═════ TEXTE DE LA PAGE

Les participants au Fame 2005 se sont quittés en condamnant les partenariats publics-privés promus par la Banque mondiale. Ils ont déclaré que l’unique moyen de battre la mercantilisation et les conflits de l’eau consiste à donner le pouvoir aux citoyens à travers les mouvements sociaux. Ils ont enfin condamné, au plan international, les multinationales Suez-Lyonnaise des eaux (France), les institutions Abengoa (Espagne), la coopération allemande GTZ, qui déconstruisent les processus de consultation populaire des peuples.
Claude Drouot
* Paru dans Rouge n° 2105, 31/03/2005.
Le droit à l’eau
* Rouge n° 2104, 24/03/2005.

══════════
═════ PARTIE DONNÉES

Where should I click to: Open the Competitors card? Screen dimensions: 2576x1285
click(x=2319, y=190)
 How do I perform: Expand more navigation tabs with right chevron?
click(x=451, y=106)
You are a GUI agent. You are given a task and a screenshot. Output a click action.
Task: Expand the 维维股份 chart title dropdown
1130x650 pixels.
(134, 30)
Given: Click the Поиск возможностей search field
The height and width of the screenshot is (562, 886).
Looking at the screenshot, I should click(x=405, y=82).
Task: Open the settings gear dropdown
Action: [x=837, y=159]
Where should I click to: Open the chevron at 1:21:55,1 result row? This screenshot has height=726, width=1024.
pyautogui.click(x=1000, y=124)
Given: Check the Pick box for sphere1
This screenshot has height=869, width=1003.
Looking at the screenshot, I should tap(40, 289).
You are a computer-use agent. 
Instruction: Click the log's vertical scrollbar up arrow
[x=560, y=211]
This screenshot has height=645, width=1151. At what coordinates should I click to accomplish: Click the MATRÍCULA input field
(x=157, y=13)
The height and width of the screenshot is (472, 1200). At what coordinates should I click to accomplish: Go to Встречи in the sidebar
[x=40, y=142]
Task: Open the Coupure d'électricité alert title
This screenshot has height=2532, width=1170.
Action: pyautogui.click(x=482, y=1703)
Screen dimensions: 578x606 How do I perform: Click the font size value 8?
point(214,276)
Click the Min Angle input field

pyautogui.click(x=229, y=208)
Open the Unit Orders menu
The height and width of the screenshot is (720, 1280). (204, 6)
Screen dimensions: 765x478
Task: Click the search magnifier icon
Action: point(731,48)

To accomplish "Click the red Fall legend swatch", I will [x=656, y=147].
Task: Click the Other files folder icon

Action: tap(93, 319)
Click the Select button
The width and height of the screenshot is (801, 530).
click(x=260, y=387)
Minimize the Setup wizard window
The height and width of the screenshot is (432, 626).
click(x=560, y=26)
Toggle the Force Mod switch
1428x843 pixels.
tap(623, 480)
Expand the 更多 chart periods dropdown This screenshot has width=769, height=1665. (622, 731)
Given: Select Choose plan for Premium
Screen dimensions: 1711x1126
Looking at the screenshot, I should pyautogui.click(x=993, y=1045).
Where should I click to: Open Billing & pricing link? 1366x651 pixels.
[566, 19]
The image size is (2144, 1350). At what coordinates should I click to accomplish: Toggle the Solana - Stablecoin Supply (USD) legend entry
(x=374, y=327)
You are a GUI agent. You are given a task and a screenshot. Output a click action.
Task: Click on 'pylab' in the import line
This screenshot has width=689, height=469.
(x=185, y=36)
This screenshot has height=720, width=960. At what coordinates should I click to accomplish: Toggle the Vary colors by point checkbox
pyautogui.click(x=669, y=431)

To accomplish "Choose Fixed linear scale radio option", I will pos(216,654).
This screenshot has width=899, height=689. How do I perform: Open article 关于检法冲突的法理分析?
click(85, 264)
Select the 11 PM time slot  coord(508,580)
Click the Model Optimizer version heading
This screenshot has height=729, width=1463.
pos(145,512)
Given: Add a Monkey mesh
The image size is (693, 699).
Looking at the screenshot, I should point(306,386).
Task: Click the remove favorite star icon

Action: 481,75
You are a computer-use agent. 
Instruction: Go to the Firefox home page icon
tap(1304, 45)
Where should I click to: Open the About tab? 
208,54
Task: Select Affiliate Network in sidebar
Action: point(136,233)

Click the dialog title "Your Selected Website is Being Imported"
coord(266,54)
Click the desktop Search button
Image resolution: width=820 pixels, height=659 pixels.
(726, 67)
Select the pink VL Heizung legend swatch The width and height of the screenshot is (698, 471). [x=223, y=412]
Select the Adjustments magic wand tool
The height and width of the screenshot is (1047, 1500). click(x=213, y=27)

══════════

D'après l'extrait sur le Fame 2005, pourquoi les participants ont-ils condamné Suez-Lyonnaise des eaux, Abengoa et la coopération allemande GTZ ? Répondez en une à trois phrases.

__RÉPONSE ATTENDUE__:
Les participants les ont condamnées parce qu'elles déconstruisent les processus de consultation populaire des peuples.